Reputation: 714
I need some help defining a custom similarity measure.
I have a dataset whose elements are defined by 4 attributes. As an example, consider the following two items:
Element 1:
A1: "R1", "R3", "R4", "R7"
A2: "H1"
A3 "F1", "F2"
A4 "aaa" "bbb"
Element 2:
A1: "R1", "R2"
A2: "H1"
A3 "F1", "F2"
A4 "aaa" "bbb" "ccc" "ddd" "eee" "fff"
I have to implement a similarity measure which should satisfies the following conditions:
1 - If A2 value is the same, the two elements must belong to the same cluster
2 - If two elements have at least one common value on A4, the who elements must belong to the same cluster.
I need to use a sort of weighted Jaccard measure. Is it mathematically correct to define a similarity measure that sums the jaccard distance of each attribute and then to add a sort of high weigth if condition 1 and 2 are satisfied for A2 and A4?

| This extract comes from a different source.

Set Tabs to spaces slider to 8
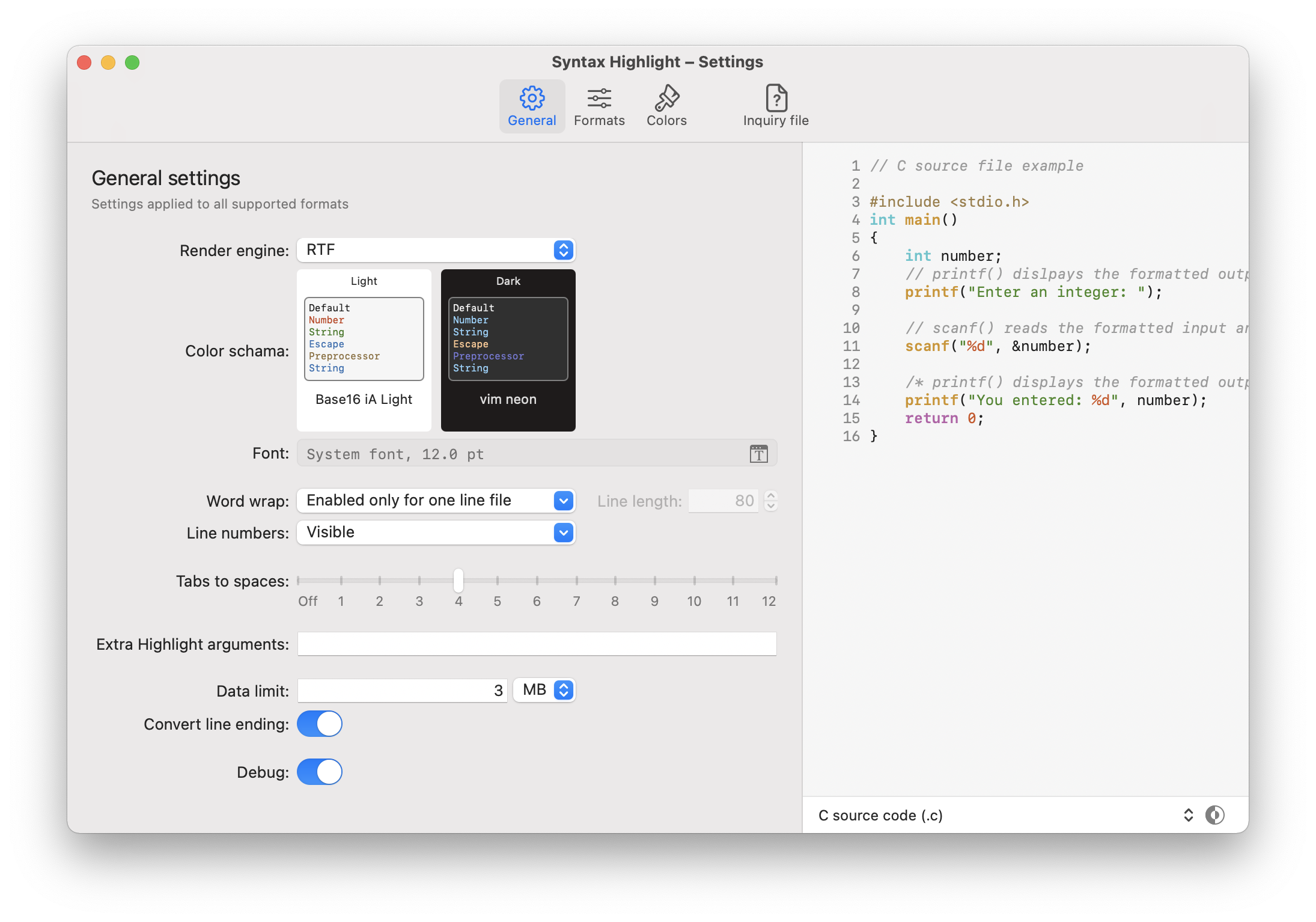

If so, how can I transform the similarity matrix into a distance matrix?
Upvotes: 2
Views: 502
Reputation: 77827
(1) Distance = 1 - similarity. This is a common characteristic.
(2) Summing the distances of the attributes is valid, although you may wish to scale it back to the [0, 1] range.
(3) Putting a high weight is not correct for what you've described. If the A2 or A4 values show a match, simply set the distance to 0. The clustering is a requirement, not merely strong advice. Is there some other semantic to your distance function, that you didn't want to take this route?
FYI, the basics for being a topological metric's distance function, D are:
D(a, a) = 0
D(a,b) = D(b,a)
D(a,b) + D(b,c) >= D(a,c)
Upvotes: 2